* [THE PROBLEM]: Look below for the lines from the one with "Task: Click the 目标价（元） column header" to the one with "Task: Open the 广告拦截 (ad blocking) settings", and copy exactly those lines, both ends included.

* [DATA SECTION]:

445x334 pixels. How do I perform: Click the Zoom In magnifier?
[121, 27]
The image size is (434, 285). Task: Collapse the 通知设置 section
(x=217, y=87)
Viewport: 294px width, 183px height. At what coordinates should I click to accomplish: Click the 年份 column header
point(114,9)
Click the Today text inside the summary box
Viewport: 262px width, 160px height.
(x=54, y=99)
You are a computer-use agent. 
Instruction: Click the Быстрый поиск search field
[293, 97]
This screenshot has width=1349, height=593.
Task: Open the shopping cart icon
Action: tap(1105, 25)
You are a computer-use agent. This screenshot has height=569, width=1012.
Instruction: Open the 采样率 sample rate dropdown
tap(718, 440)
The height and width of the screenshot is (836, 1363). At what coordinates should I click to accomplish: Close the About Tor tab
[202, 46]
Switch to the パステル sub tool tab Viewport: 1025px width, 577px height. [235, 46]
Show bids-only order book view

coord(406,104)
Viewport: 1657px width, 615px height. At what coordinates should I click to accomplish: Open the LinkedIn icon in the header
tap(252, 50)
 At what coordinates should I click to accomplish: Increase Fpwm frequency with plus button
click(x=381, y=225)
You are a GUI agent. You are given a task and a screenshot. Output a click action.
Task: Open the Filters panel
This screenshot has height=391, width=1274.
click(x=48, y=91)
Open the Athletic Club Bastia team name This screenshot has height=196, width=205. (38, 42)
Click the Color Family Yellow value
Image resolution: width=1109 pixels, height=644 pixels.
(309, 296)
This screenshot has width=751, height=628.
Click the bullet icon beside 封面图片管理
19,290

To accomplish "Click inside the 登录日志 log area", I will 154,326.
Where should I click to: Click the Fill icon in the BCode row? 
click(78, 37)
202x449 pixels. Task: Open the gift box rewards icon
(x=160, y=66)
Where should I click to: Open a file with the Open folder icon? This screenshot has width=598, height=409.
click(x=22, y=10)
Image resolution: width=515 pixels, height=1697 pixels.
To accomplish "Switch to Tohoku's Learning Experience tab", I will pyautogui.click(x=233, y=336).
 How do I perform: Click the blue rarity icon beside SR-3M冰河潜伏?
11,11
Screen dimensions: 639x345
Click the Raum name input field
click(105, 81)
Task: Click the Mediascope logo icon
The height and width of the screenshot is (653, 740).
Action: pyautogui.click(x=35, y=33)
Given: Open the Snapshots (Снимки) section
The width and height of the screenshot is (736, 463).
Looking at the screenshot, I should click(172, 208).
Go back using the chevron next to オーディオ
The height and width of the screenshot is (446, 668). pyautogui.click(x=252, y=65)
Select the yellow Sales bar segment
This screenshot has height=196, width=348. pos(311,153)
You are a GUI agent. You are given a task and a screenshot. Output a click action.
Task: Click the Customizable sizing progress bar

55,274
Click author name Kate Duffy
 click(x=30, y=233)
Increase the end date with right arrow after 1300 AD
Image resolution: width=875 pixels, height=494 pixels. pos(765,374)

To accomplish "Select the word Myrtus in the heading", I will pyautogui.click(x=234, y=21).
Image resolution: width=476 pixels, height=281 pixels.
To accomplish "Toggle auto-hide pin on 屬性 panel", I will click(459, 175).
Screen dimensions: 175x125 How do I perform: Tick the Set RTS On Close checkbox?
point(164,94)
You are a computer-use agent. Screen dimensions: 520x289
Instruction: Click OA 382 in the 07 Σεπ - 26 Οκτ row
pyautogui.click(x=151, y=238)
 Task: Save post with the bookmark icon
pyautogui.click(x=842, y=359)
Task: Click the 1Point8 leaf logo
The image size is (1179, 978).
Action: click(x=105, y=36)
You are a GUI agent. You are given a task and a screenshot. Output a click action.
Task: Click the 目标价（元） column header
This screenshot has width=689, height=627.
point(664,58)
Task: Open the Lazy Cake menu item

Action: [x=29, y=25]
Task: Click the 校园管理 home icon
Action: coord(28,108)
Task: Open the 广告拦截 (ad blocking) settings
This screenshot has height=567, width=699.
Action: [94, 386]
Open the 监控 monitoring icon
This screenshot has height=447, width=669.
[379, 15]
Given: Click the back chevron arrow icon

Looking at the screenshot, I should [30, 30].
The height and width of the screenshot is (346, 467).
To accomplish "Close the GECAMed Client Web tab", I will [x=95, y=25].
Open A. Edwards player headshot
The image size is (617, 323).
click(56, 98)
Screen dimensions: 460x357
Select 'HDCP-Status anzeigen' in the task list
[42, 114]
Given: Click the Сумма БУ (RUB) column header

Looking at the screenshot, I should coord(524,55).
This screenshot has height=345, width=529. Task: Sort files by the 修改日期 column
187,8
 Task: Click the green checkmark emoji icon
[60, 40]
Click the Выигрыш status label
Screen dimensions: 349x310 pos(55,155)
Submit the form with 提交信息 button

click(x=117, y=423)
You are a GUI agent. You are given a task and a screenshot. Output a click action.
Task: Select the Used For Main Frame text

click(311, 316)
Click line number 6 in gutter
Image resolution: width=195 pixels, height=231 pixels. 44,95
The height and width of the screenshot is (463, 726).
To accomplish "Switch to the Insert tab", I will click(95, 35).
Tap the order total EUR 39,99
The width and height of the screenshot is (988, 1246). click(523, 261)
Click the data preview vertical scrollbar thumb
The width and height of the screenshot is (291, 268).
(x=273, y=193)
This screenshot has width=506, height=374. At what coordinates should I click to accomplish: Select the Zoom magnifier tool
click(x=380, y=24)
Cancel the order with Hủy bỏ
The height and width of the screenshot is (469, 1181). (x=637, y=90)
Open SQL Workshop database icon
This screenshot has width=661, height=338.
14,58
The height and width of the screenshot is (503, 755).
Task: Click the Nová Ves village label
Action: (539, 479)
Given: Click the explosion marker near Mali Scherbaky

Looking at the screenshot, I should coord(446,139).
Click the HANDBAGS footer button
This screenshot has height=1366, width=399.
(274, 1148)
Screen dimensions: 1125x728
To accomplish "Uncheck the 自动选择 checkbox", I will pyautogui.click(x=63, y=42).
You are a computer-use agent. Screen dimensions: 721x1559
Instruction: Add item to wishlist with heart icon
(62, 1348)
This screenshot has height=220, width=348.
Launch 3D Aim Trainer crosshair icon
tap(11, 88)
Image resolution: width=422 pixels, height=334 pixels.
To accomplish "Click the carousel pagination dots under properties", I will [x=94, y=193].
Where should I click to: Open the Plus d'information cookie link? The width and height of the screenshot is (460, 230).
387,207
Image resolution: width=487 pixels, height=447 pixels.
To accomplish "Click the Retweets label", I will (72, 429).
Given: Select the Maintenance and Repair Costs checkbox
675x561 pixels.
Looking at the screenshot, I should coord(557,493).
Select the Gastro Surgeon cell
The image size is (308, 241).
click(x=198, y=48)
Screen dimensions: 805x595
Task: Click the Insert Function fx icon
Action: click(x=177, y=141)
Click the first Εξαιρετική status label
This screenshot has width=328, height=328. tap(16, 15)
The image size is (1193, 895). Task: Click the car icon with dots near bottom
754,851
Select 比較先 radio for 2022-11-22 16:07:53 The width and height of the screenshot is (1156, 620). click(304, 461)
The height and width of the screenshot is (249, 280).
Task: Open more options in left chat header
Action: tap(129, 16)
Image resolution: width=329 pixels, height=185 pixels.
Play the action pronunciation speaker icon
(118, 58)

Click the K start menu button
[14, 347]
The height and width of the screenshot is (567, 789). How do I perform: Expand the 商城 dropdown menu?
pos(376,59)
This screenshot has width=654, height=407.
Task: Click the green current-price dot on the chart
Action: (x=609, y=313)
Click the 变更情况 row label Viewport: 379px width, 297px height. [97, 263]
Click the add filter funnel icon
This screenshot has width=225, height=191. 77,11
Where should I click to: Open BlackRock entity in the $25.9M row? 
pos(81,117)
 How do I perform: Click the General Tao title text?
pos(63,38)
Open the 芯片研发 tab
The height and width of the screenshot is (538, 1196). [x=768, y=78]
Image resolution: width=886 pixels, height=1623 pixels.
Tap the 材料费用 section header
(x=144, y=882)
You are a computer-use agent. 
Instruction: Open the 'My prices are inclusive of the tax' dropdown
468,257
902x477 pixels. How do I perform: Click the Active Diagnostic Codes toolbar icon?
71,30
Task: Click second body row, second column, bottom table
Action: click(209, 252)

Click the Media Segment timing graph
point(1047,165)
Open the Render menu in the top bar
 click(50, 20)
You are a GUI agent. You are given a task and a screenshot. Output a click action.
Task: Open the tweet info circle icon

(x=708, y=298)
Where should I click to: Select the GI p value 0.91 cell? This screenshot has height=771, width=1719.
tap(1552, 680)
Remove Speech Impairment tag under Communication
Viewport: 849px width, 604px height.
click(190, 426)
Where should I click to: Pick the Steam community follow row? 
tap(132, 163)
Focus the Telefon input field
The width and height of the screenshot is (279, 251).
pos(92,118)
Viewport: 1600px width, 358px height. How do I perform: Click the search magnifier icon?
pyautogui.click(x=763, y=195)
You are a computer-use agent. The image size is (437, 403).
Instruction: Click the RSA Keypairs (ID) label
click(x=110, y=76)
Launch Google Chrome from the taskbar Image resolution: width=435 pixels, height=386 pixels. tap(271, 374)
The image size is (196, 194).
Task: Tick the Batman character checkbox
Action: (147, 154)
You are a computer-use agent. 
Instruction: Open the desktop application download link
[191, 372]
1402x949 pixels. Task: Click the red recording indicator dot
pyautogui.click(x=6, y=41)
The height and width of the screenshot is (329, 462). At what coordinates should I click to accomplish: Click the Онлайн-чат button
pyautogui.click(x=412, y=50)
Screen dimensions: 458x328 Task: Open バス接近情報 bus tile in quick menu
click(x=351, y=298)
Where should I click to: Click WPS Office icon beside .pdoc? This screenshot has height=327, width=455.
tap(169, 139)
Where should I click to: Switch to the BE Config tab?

* [OUTPUT BELOW]:
Task: Click the 目标价（元） column header
This screenshot has width=689, height=627.
point(664,58)
Task: Open the Lazy Cake menu item

Action: [x=29, y=25]
Task: Click the 校园管理 home icon
Action: coord(28,108)
Task: Open the 广告拦截 (ad blocking) settings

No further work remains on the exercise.